======== TEXTO DE PARTIDA
‘Nunca ahorrarse un adjetivo’. O ‘El escritor exótico que se necesita’. Un articolo pubblicato sulla rivista messicana ‘Tempestad’ nel 2007


Ritrovo nel 2024 nel mio archivio digitale questo articolo e lo ripubblico qui così come è, magari con qualche errore dovuto al mio spagnolo di straniero, e comunque a monte della revisione redazionale che sicuramente avranno fatto i giornalisti della rivista. Ricordo che mi scrissero che intendevano pubblicare una rassegna sulla ‘Letteratura del Boom’, e non trovavano nessuno che potesse o volesse scrivere un articolo non genuflesso a proposito di Gabriel García Márquez. Si rivolsero quindi a quell’italiano che aveva avuto l’ardire…

Ricordo anche che più o meno in quegli anni venne a casa mia, a Milano, accompagnato da un amico traduttore, un noto scrittore colombiano.  Pensavo che mi avrebbe detto più o meno quello che mi avevano detto  in tanti: perché critichi García Márquez? Per diventare famoso? Per partito preso? Invece mi disse: grazie per quello che hai scritto. In molti condividiamo il giudizio. Ma noi non lo possiamo dire. Troppi interessi in gioco. Chi critica García Márquez non riceve borse di studio, rischia di avere problemi con le case editrici, ecc.

Niente di nuovo, comunque, in questo articolo, rispetto a quanto avevo scritto nel Viaggio Letterario, Viaje Literario.

Avevo messo come titolo El escritor exótico que se necesita. Giustamente i redattori di Tempestad hanno cambiato titolo: Nunca ahorrarse un adjetivo.

El escritor exótico que se necesita

Cartagena de Indias, martes 27 de marzo de 2007: el IV Congreso Internacional de la Lengua Española se abre con un solemne homenaje. Gabriel García Márquez acaba de cumplir ochenta años, y además celebra sesenta años de la aparición de su primer cuento, cuarenta de su obra cumbre, y veinte y cinco del Premio Nobel de Literatura.

Víctor García de la Concha, director de la Real Academia Española, le entrega el primer ejemplar de la edición conmemorativa -un millón de ejemplares- de Cien años de soledad. Le ovacionan en pie doscientos académicos y escritores, entre ellos el mexicano Carlos Fuentes, el argentino Tomás Eloy Martínez, el español Antonio Muñoz Molina, director del Instituto Cervantes. No sólo. Allí rindiendo honor están el presidente de Panamá, Martín Torrijos; el ex presidente de Estados Unidos Bill Clinton; el presidente de Colombia, Álvaro Uribe; los Reyes de España, Juan Carlos y Sofía.

Relata el periodista: un silencio sepulcral se apoderó de la sala cuando, después de muchas intervenciones, Gabriel García Márquez -que renunció al tradicional liquiliqui en favor de un inmaculado terno blanco, blancos también los zapatos- se dirigió a la asamblea. Con su dulce acento caribeño alude al millón de copia hablando de “tirada descomunal”, afirma que su misión es hacerle “más feliz la vida a un lector inexistente” y confiesa que “ni en el más delirante de mis sueños en los días en que escribía Cien años de soledad llegué a imaginar que podría asistir a este acto”.
================
======== DATOS EN BRUTO
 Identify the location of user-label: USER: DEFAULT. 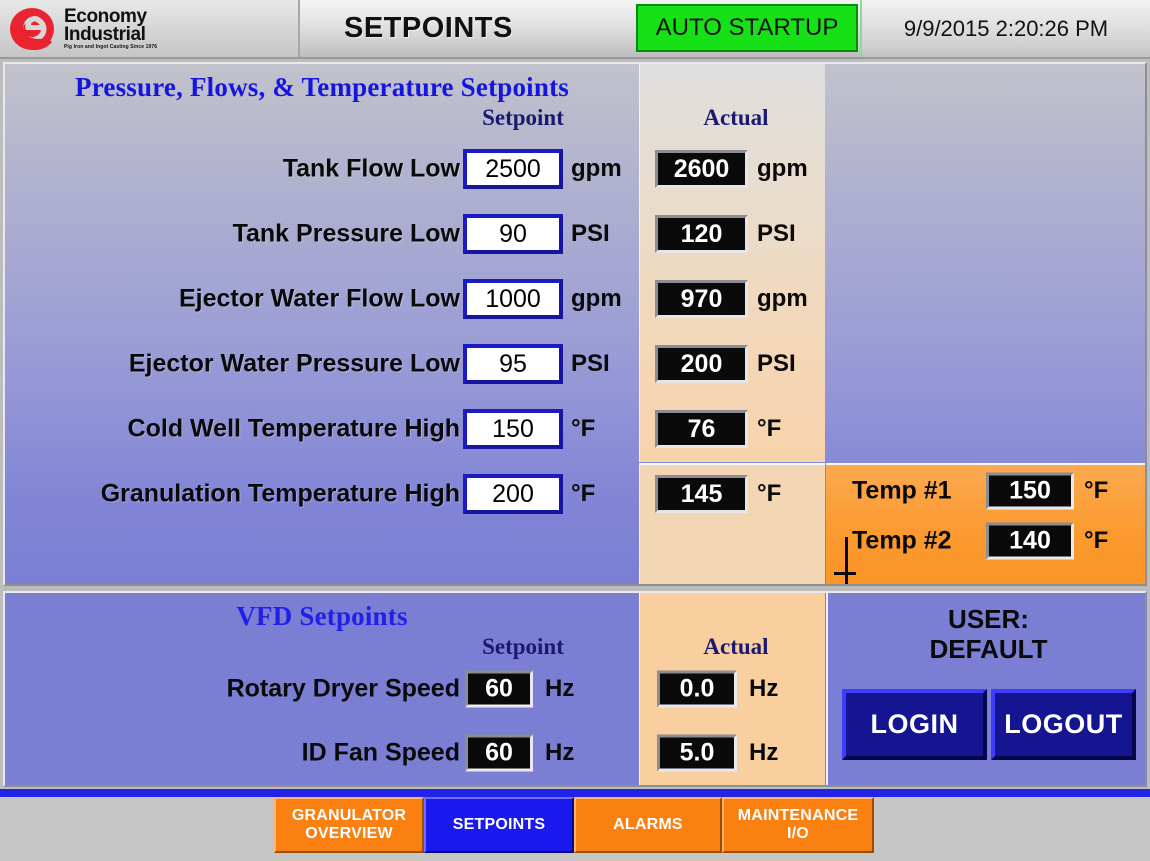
================
→ **QUÉ HACER**
Sigue el texto sobre García Márquez desde el punto en que termina. Las líneas son material aparte, sin relación con el texto sobre García Márquez.

→ **RESULTADO**
Descomunal, inexistente, delirante. Gabo, se sabe, nunca se ahorró un adjetivo. Pero hay que tomarlo en serio, porque el Rey, poco antes, habló de misma manera. No sólo calificó Gabo de figura insigne, sino que encuentra la manera de mencionar, al puro estilo de Gabo, la acción arrasadora del tiempo (que “se encarnó en Macondo, situado en una realidad, que es sueño”).

Mito vivo ante el cual se arrodillan escritores, artistas, jefes de estado, reyes, y toda suerte de caudillos, quizás a Gabo le falte sólo el Papa alemán. Que podría tal vez, por cierto con gran éxito en la primera plana de cualquier periódico, perdonarle públicamente el contubernio con sus putas tristes.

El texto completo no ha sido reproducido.